**WORK INSTRUCTION**
Tell how many lines contain the string "width" in the material underneath; the reply is that number and no more.

**RECORDS FOR THE EXERCISE**
··········

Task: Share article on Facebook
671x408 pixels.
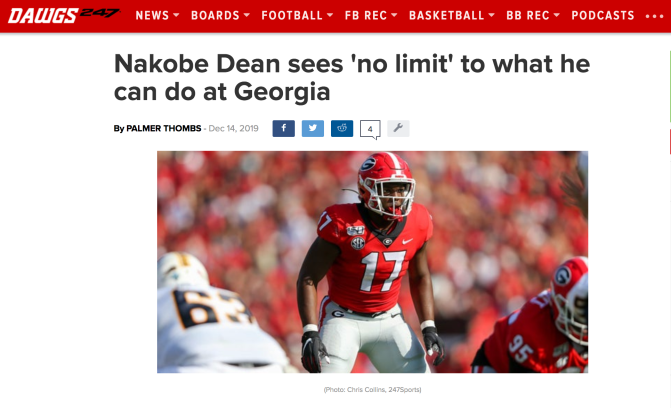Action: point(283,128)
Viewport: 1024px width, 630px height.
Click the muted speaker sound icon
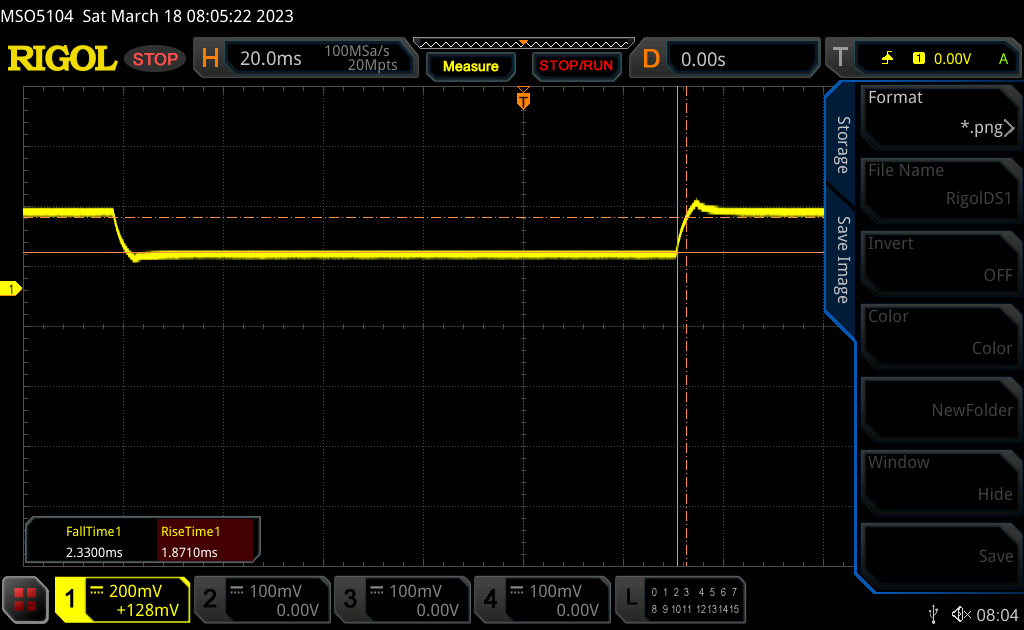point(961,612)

··········

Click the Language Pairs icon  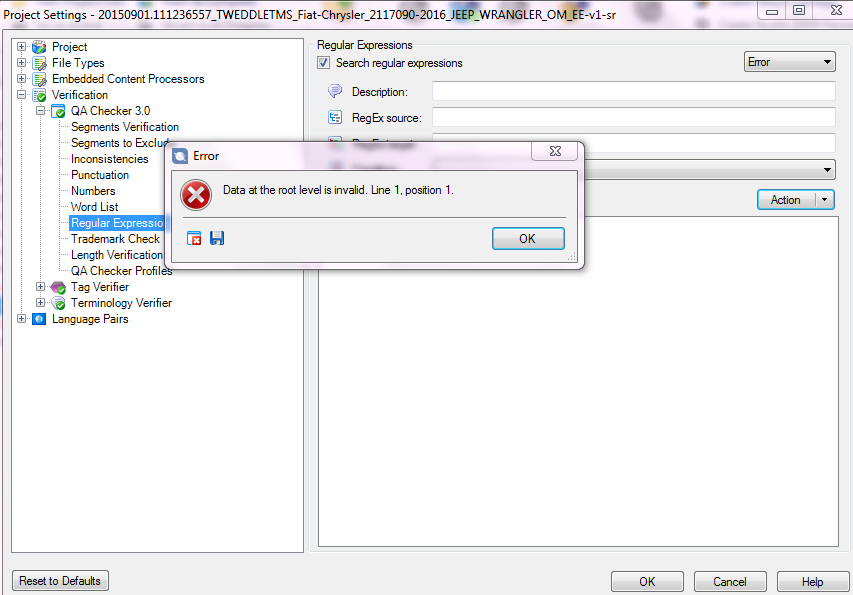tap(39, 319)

··········

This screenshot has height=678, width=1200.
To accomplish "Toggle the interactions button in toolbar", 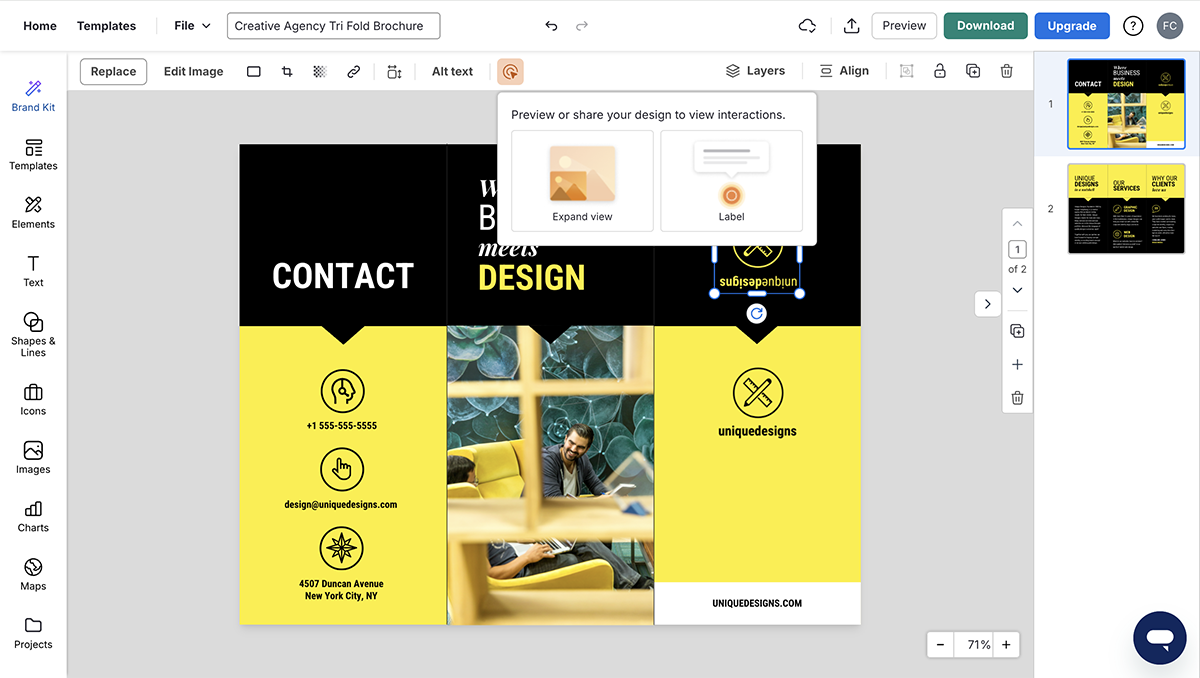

··········

**YOUR RESPONSE**
2